# Theme for .602 leak?



## anrichardson (Jun 12, 2011)

Is anybody making one or is it even worth the time for themes?

Thanks


----------



## Trooper (Jun 16, 2011)

Why bother. Just deodex and do what you like after that.


----------



## Lurch81 (Jun 13, 2011)

you don't need to deodex for themes


----------



## Trooper (Jun 16, 2011)

Lurch81 said:


> you don't need to deodex for themes


Since when?


----------



## Lurch81 (Jun 13, 2011)

P3droid says you don't and i trust his opinion

Sent from my DROIDX using Tapatalk


----------



## Trooper (Jun 16, 2011)

Lurch81 said:


> P3droid says you don't and i trust his opinion
> 
> Sent from my DROIDX using Tapatalk


Odd well maybe something changed. I have not messed around with themes since like last summer, but back then, on Froyo, at least, you needed to deodex to theme, change the notification bar etc. Maybe its different on GB but I dunno, thought the same rules applied.


----------



## Lurch81 (Jun 13, 2011)

Trooper said:


> Odd well maybe something changed. I have not messed around with themes since like last summer, but back then, on Froyo, at least, you needed to deodex to theme, change the notification bar etc. Maybe its different on GB but I dunno, thought the same rules applied.

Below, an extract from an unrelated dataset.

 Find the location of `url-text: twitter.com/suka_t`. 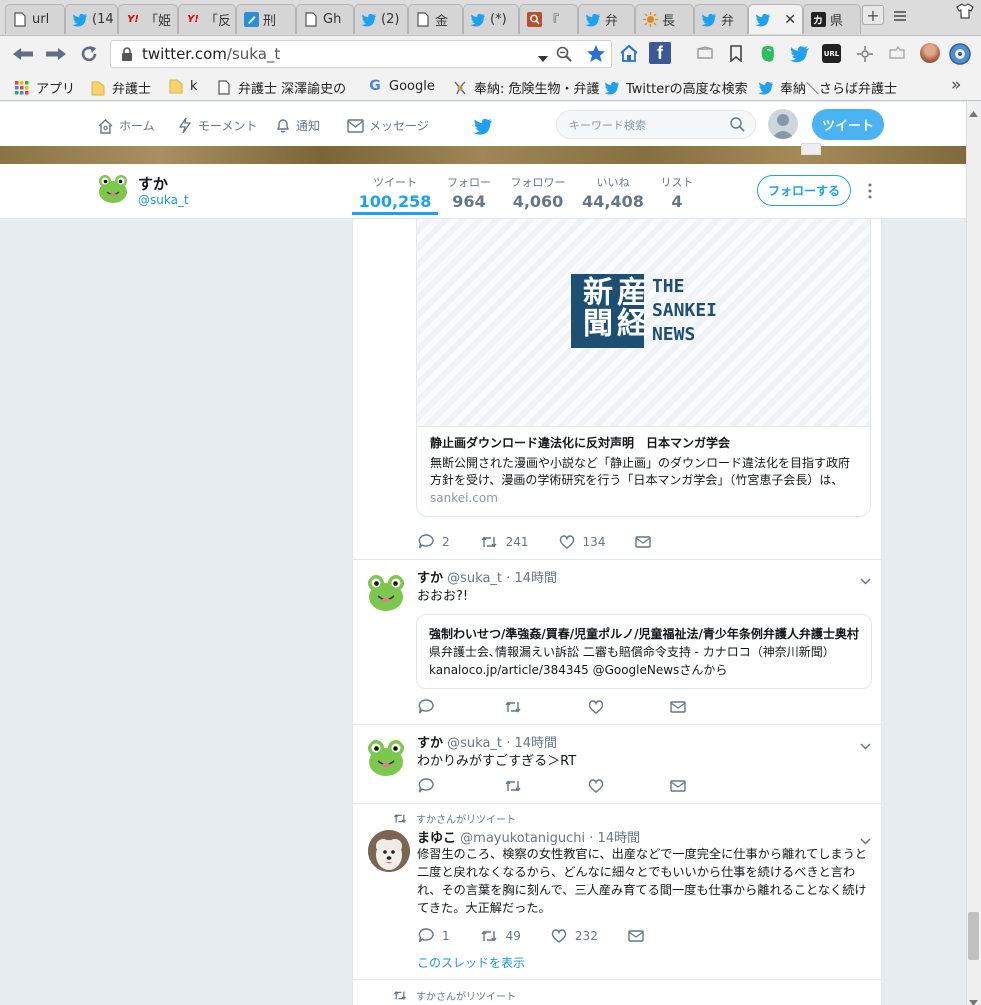

url-text: twitter.com/suka_t is located at coordinates (211, 54).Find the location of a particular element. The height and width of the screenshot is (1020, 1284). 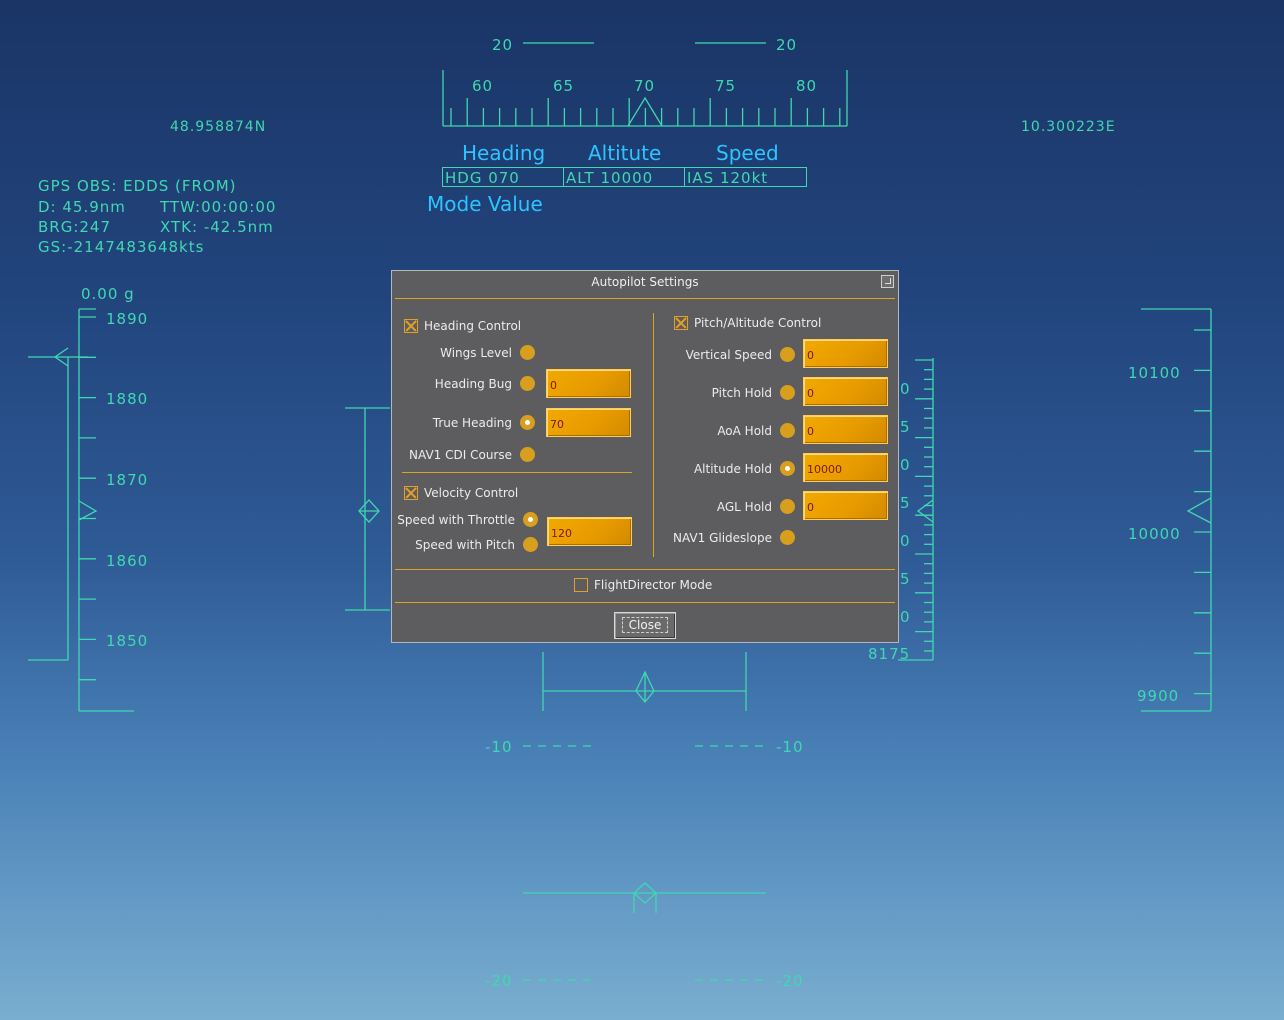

I'm not 100% sure I don't theme myself but I trust the things he says as much as he does for the community ...read up on his twitter you'll see what he said about it @p3droid

Sent from my DROIDX using Tapatalk


----------



## Trooper (Jun 16, 2011)

Lurch81 said:


> I'm not 100% sure I don't theme myself but I trust the things he says as much as he does for the community ...read up on his twitter you'll see what he said about it @p3droid
> 
> Sent from my DROIDX using Tapatalk


I dont use Twitter but I know of his work. But still pretty sure you need to deodex, to theme.


----------



## 1CubeSolver (Aug 14, 2011)

> This is going to be a very long post: This is for those who want to learn if not don't read. There is a misconception about odex/deodex and when it is needed. For this post I'm simply going to talke about framework and theming. You DO NOT need to deodex firmware to theme it or to change the framework. You only need to deodex firmware in order to use it across platforms. The obsession with deodex is unhealthy and leads people further from the truth. Themers can theme the entire firmware without needing to deodex the firmware, as the edits are being made in the .apk file. http://Framework-res.apk edits DO NOT need deodexed firmware to work properly. In the only important reason to deodex the X framework at all is so that you can change the services jar. Otherwise all the changes you are getting from themes can be done on an odexed firmware build. There are some more advanced things that can be done more easily on a deodexed build but are not needed at all.


This is what @p3droid said a couple months back about odexed/deodexed.


----------